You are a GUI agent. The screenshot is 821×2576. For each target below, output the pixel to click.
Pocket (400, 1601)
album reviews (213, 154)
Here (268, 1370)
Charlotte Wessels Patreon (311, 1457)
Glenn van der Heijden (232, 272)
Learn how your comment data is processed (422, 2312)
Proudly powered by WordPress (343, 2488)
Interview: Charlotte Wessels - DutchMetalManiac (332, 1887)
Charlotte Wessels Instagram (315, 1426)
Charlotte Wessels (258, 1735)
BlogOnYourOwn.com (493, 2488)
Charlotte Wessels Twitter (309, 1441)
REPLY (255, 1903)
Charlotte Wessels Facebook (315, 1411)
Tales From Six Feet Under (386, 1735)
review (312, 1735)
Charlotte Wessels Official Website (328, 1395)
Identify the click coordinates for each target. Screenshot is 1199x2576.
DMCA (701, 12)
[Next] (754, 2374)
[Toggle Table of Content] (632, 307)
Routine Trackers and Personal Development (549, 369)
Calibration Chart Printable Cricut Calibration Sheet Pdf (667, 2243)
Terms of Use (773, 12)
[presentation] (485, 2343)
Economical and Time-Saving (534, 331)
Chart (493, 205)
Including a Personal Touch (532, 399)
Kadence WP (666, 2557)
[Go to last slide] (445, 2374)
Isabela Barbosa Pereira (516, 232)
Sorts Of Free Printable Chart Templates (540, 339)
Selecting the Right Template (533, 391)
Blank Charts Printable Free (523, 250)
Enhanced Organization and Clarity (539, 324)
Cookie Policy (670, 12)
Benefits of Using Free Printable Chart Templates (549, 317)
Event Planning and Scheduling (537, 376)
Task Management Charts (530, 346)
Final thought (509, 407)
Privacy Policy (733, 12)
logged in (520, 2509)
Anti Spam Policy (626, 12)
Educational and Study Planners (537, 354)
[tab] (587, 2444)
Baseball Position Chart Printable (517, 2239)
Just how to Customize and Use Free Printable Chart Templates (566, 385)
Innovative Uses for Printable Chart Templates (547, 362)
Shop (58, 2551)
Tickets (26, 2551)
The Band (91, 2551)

────────────────────────────────────────

Work to complete: Your response must contain the complete listing, copied without deviation.

Reply:
You are a GUI agent. The screenshot is 821×2576. For each target below, output the pixel to click.
Pocket (400, 1601)
album reviews (213, 154)
Here (268, 1370)
Charlotte Wessels Patreon (311, 1457)
Glenn van der Heijden (232, 272)
Learn how your comment data is processed (422, 2312)
Proudly powered by WordPress (343, 2488)
Interview: Charlotte Wessels - DutchMetalManiac (332, 1887)
Charlotte Wessels Instagram (315, 1426)
Charlotte Wessels (258, 1735)
BlogOnYourOwn.com (493, 2488)
Charlotte Wessels Twitter (309, 1441)
REPLY (255, 1903)
Charlotte Wessels Facebook (315, 1411)
Tales From Six Feet Under (386, 1735)
review (312, 1735)
Charlotte Wessels Official Website (328, 1395)
Identify the click coordinates for each target. Screenshot is 1199x2576.
DMCA (701, 12)
[Next] (754, 2374)
[Toggle Table of Content] (632, 307)
Routine Trackers and Personal Development (549, 369)
Calibration Chart Printable Cricut Calibration Sheet Pdf (667, 2243)
Terms of Use (773, 12)
[presentation] (485, 2343)
Economical and Time-Saving (534, 331)
Chart (493, 205)
Including a Personal Touch (532, 399)
Kadence WP (666, 2557)
[Go to last slide] (445, 2374)
Isabela Barbosa Pereira (516, 232)
Sorts Of Free Printable Chart Templates (540, 339)
Selecting the Right Template (533, 391)
Blank Charts Printable Free (523, 250)
Enhanced Organization and Clarity (539, 324)
Cookie Policy (670, 12)
Benefits of Using Free Printable Chart Templates (549, 317)
Event Planning and Scheduling (537, 376)
Task Management Charts (530, 346)
Final thought (509, 407)
Privacy Policy (733, 12)
logged in (520, 2509)
Anti Spam Policy (626, 12)
Educational and Study Planners (537, 354)
[tab] (587, 2444)
Baseball Position Chart Printable (517, 2239)
Just how to Customize and Use Free Printable Chart Templates (566, 385)
Innovative Uses for Printable Chart Templates (547, 362)
Shop (58, 2551)
Tickets (26, 2551)
The Band (91, 2551)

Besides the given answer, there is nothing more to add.